In Durnstable I showed the photo of the cracked Bedford chassis to the top brass. “You come from Kenya don’t you?” they asked.
“Yes,” I replied.
“That’s it then! You are overloading like all Kenyan users do.”
“Impossible!” I answered. “We only carry 18 tourists. That’s under one ton in five-tonner.”
“That’s your problem then, underloading.” They told me the required more weight to stop vibrations damaging the chassis on bad roads!
Next I went to Coventry, the home of Land Rover. I showed their top designer the broken Land Rover half-shaft.
“How come one Land Rover driving from London to Nairobi suffered seven broken half-shafts?” I asked.
“We designed them to break to protect the differential.”
“How come a thousand Land Cruisers on East African roads have never broken one?”
“I was designing motor vehicles when Japan only made toys for Christmas crackers,” answered the Land Rover designer.
Finally I visited the dingy Coventry office of the Rootes and presented them with the cracked front cross-member from the Commer van.
“Do you carry three persons in the front of these vans?” the designer asked. On my reply to the affirmative, they explained that was the reason they kept breaking (10 out of 30 we had sold had broken).
Two years later after the Japanese invasion of Kenya, the Toyota agent was selling 200 units per month. They had trouble with the Land Cruiser’s front spring hanger and sent me to Japan. At the splendid Osaka Toyota factory they had a miniature Kenyan flag waiting for me at my desk and organised an evening out with Geisha girls. After discussing the problem, 600 modified front spring hangers turned up in Kenya a week later with two Japanese mechanics to modify all Land Cruisers.
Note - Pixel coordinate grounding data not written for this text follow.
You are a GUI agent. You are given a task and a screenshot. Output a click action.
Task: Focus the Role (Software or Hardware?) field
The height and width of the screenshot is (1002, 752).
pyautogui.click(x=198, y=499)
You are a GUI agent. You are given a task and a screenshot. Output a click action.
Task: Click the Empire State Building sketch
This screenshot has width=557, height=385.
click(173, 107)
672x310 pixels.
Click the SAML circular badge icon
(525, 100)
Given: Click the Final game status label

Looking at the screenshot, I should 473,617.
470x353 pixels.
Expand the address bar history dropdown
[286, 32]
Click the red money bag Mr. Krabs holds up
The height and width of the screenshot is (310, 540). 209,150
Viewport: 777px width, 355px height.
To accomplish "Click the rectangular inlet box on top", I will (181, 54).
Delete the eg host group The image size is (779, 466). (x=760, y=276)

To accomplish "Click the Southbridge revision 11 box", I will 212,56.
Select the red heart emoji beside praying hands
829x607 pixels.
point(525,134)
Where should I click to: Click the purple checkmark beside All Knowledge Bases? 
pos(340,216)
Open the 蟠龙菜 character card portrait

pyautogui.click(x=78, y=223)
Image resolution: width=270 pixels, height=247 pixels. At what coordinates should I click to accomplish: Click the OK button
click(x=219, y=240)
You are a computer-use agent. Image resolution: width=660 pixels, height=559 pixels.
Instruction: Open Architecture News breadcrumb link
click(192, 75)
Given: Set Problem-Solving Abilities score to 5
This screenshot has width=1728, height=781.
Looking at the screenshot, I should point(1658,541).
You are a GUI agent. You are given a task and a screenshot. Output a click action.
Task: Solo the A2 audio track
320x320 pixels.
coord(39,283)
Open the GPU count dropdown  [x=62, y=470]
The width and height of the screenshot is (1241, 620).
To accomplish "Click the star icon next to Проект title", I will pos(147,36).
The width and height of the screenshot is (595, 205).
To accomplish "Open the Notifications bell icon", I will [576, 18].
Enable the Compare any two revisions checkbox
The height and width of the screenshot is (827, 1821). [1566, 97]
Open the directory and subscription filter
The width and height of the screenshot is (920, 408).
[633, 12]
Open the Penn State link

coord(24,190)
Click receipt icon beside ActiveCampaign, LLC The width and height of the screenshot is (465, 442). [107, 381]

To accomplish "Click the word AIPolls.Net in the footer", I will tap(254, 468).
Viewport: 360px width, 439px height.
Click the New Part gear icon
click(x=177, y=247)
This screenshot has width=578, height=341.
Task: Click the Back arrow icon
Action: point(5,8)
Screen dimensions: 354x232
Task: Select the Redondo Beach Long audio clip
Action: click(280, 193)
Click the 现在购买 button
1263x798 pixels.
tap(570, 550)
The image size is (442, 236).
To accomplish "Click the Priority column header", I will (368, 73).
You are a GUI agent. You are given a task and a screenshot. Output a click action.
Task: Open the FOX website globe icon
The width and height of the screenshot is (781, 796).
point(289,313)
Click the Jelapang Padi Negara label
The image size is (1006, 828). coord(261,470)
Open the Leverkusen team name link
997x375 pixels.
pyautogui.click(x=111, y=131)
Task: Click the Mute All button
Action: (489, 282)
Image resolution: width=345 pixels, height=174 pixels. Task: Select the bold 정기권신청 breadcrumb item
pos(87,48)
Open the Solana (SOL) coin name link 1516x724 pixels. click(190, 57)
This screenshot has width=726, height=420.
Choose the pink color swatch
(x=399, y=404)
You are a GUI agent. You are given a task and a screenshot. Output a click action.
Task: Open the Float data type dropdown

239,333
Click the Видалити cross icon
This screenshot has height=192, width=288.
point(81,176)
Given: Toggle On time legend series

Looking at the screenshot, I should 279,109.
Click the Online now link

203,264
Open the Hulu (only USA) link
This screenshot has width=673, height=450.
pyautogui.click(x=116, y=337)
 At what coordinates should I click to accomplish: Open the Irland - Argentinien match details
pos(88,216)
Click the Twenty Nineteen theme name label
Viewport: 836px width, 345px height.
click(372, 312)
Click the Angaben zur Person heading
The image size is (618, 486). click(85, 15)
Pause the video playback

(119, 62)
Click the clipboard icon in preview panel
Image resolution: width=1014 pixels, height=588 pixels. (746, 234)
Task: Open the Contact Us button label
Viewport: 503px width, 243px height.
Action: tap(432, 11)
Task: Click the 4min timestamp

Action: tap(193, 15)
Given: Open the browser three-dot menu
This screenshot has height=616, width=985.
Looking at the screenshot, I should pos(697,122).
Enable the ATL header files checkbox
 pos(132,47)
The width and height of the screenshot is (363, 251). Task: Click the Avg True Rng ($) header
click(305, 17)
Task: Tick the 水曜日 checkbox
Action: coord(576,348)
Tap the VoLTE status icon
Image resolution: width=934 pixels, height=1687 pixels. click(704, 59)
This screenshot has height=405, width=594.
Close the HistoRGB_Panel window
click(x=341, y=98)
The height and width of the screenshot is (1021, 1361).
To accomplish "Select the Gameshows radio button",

I drove the mechanics in a Toyota Corolla to Treetops after they completed their work. One mechanic had to use two hands to open the Corolla’s glove-box compartment lid, I jokingly said, “There’s a terrible design. How can the driver spare two hands to open the glove compartment?” A one-minute conversation in Japanese ensued. Within three months all Corolla imports had a convenient hook moulded into the glove-box for easy opening. Can there be any doubt why the British motor industry lost the battle for car sales to the South-east Asian manufacturers?